(Entries taken from a collection)

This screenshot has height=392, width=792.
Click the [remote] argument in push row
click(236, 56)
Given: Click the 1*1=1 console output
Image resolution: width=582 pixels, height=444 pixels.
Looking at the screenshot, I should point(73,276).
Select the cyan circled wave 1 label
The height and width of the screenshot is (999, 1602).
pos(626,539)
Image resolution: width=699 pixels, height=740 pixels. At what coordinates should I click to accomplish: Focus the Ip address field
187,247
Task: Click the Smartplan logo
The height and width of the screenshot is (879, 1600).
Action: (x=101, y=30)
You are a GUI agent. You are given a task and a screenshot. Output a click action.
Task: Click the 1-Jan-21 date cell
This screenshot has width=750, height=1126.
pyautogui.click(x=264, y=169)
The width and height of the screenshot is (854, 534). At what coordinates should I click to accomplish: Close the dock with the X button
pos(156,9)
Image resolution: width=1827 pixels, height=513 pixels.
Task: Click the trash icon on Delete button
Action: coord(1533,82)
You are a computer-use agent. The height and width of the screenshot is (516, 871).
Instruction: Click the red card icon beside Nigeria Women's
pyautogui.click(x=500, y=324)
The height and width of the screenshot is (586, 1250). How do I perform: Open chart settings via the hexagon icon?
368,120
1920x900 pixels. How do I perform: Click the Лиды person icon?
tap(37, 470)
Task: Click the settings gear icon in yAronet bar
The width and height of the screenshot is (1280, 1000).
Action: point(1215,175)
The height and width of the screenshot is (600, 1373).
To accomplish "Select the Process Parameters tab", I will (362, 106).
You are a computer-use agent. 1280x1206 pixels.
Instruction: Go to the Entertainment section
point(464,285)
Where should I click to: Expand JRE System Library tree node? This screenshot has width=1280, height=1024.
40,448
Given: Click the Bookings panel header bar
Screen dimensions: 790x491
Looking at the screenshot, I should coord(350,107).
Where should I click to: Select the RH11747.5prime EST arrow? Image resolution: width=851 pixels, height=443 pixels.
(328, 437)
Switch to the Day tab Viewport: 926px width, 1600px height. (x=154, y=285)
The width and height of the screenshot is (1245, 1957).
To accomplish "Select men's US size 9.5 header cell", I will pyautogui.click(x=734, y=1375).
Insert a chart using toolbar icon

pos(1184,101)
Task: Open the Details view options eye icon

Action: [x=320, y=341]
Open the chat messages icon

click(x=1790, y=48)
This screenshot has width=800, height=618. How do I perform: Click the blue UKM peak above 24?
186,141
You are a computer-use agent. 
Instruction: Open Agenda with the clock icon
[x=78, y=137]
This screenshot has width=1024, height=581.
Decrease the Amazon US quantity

**Problem details**. Report the lines above that contain "agent".

**Output for this exercise**.
You are a GUI agent. You are given a task and a screenshot. Output a click action.
You are a computer-use agent. The height and width of the screenshot is (516, 871).
You are a computer-use agent. 1280x1206 pixels.
You are a computer-use agent. 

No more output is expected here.